● WHAT YOU SHOULD DO: All that should come back is the lines of the data below from the one containing "Image resolution: width=1213" to the one containing "Select the printers icon in sidebar", inclusive, exactly as they stand.

● TASK INPUT:
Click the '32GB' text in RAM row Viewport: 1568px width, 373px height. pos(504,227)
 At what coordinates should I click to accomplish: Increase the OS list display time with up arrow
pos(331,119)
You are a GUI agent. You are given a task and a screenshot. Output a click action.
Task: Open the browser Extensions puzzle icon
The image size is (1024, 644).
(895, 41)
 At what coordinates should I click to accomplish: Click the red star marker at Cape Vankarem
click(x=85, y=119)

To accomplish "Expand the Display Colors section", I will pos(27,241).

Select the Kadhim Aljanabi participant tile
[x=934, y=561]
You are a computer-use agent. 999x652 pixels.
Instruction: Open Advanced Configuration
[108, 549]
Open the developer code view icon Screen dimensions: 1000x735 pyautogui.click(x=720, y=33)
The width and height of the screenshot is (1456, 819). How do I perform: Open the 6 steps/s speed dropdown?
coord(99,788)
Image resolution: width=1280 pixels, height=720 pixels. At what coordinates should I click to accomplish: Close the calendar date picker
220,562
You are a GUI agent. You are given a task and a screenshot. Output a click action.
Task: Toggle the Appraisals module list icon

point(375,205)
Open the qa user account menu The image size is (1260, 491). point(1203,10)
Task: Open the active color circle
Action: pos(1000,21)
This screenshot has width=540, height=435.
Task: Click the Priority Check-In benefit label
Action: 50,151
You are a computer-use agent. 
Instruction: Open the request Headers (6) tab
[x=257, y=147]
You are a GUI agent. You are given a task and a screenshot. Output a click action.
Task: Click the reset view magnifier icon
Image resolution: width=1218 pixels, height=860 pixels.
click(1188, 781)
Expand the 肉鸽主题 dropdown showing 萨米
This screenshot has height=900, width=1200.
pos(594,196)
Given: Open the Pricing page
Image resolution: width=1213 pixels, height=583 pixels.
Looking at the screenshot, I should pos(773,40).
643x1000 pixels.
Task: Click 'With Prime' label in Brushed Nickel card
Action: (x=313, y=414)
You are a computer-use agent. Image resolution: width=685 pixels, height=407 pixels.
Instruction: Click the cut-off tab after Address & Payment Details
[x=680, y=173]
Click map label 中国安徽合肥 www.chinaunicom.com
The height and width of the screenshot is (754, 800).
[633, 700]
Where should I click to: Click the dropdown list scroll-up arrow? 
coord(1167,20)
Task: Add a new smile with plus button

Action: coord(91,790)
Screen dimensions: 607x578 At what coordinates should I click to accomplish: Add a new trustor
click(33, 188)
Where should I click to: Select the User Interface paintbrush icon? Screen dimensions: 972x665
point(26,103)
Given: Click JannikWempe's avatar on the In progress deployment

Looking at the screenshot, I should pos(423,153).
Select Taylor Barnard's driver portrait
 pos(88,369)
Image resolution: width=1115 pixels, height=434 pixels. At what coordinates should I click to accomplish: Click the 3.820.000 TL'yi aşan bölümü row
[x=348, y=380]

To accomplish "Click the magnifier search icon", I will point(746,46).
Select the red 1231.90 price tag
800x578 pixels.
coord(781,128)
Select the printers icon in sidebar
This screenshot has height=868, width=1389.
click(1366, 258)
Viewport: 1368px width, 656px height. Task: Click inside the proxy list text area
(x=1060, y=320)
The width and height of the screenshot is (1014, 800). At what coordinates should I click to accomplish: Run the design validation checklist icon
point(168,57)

● TASK RESPONSE:
Image resolution: width=1213 pixels, height=583 pixels.
Looking at the screenshot, I should pos(773,40).
643x1000 pixels.
Task: Click 'With Prime' label in Brushed Nickel card
Action: (x=313, y=414)
You are a computer-use agent. Image resolution: width=685 pixels, height=407 pixels.
Instruction: Click the cut-off tab after Address & Payment Details
[x=680, y=173]
Click map label 中国安徽合肥 www.chinaunicom.com
The height and width of the screenshot is (754, 800).
[633, 700]
Where should I click to: Click the dropdown list scroll-up arrow? 
coord(1167,20)
Task: Add a new smile with plus button

Action: coord(91,790)
Screen dimensions: 607x578 At what coordinates should I click to accomplish: Add a new trustor
click(33, 188)
Where should I click to: Select the User Interface paintbrush icon? Screen dimensions: 972x665
point(26,103)
Given: Click JannikWempe's avatar on the In progress deployment

Looking at the screenshot, I should pos(423,153).
Select Taylor Barnard's driver portrait
 pos(88,369)
Image resolution: width=1115 pixels, height=434 pixels. At what coordinates should I click to accomplish: Click the 3.820.000 TL'yi aşan bölümü row
[x=348, y=380]

To accomplish "Click the magnifier search icon", I will point(746,46).
Select the red 1231.90 price tag
800x578 pixels.
coord(781,128)
Select the printers icon in sidebar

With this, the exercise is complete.